◆ Material shown ◆
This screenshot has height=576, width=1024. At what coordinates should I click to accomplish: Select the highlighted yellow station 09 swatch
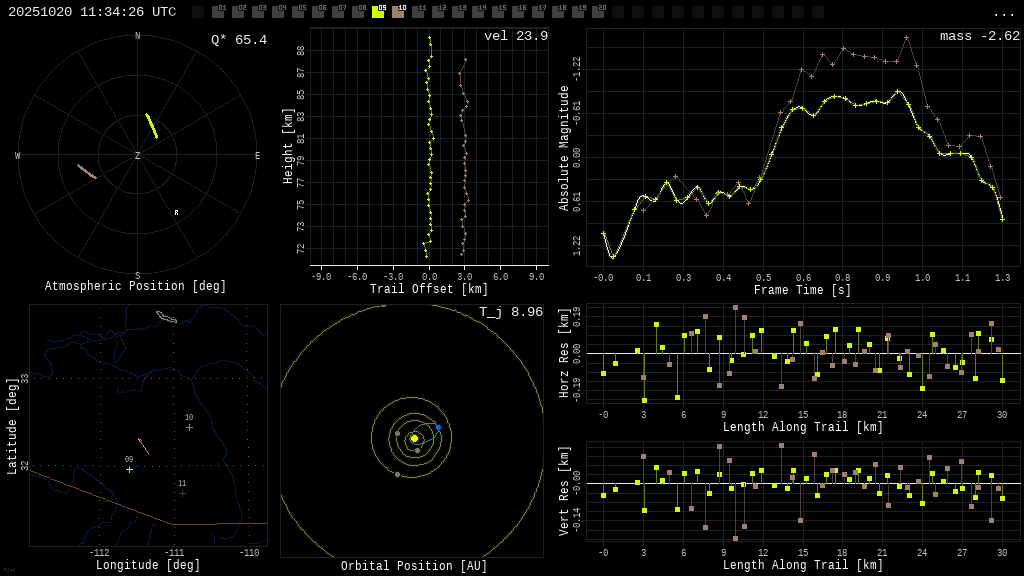tap(378, 12)
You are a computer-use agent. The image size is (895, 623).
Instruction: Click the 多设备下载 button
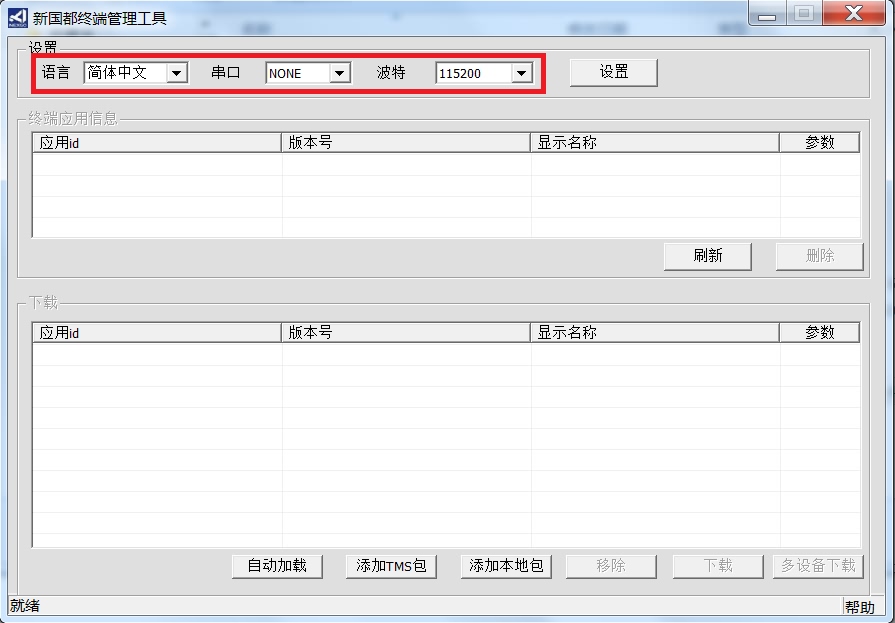(x=818, y=566)
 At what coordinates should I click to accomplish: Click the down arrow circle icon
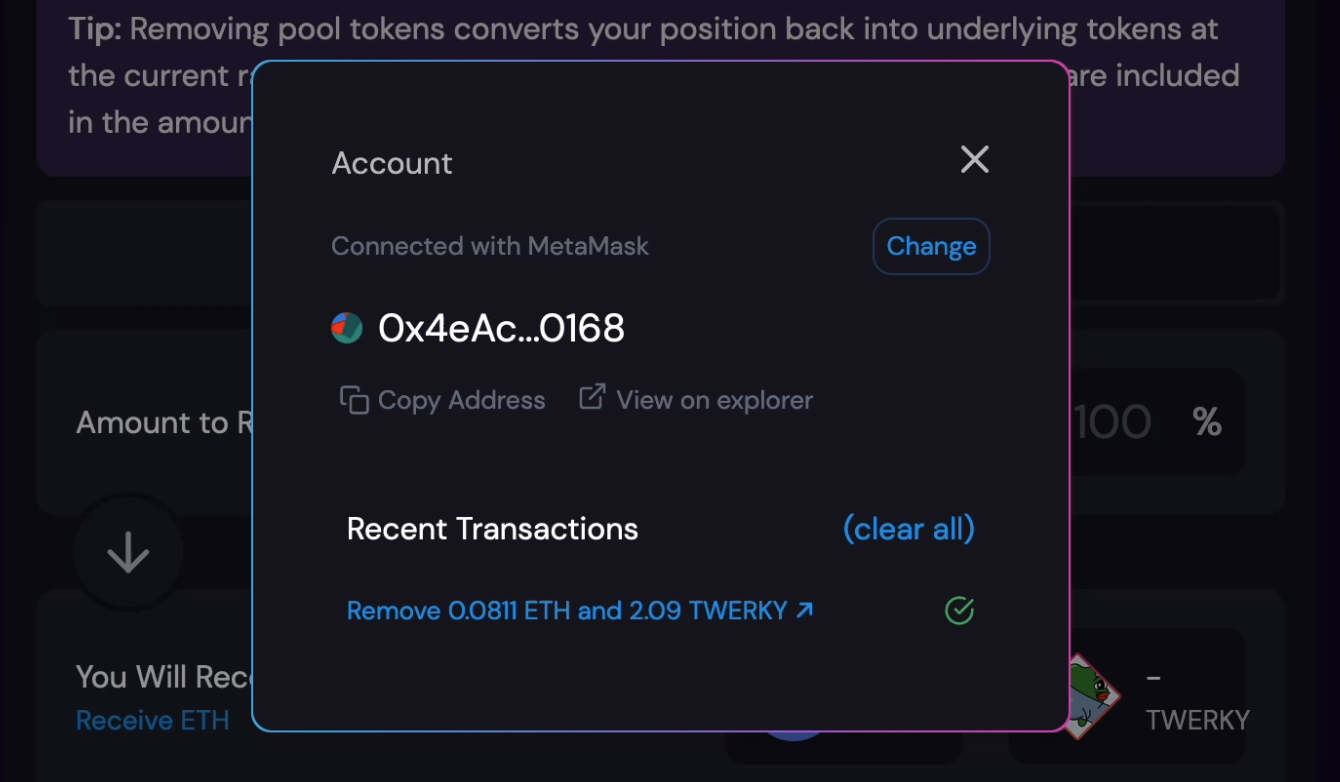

◆ Requirement ◆
Please transcribe each entry exactly and exclude any image it contains.

◆ Written response ◆
This screenshot has height=576, width=1024. At what coordinates should I click to accomplish: Select the highlighted yellow station 09 swatch
tap(378, 12)
You are a computer-use agent. The image size is (895, 623).
Instruction: Click the 多设备下载 button
(x=818, y=566)
 At what coordinates should I click to accomplish: Click the down arrow circle icon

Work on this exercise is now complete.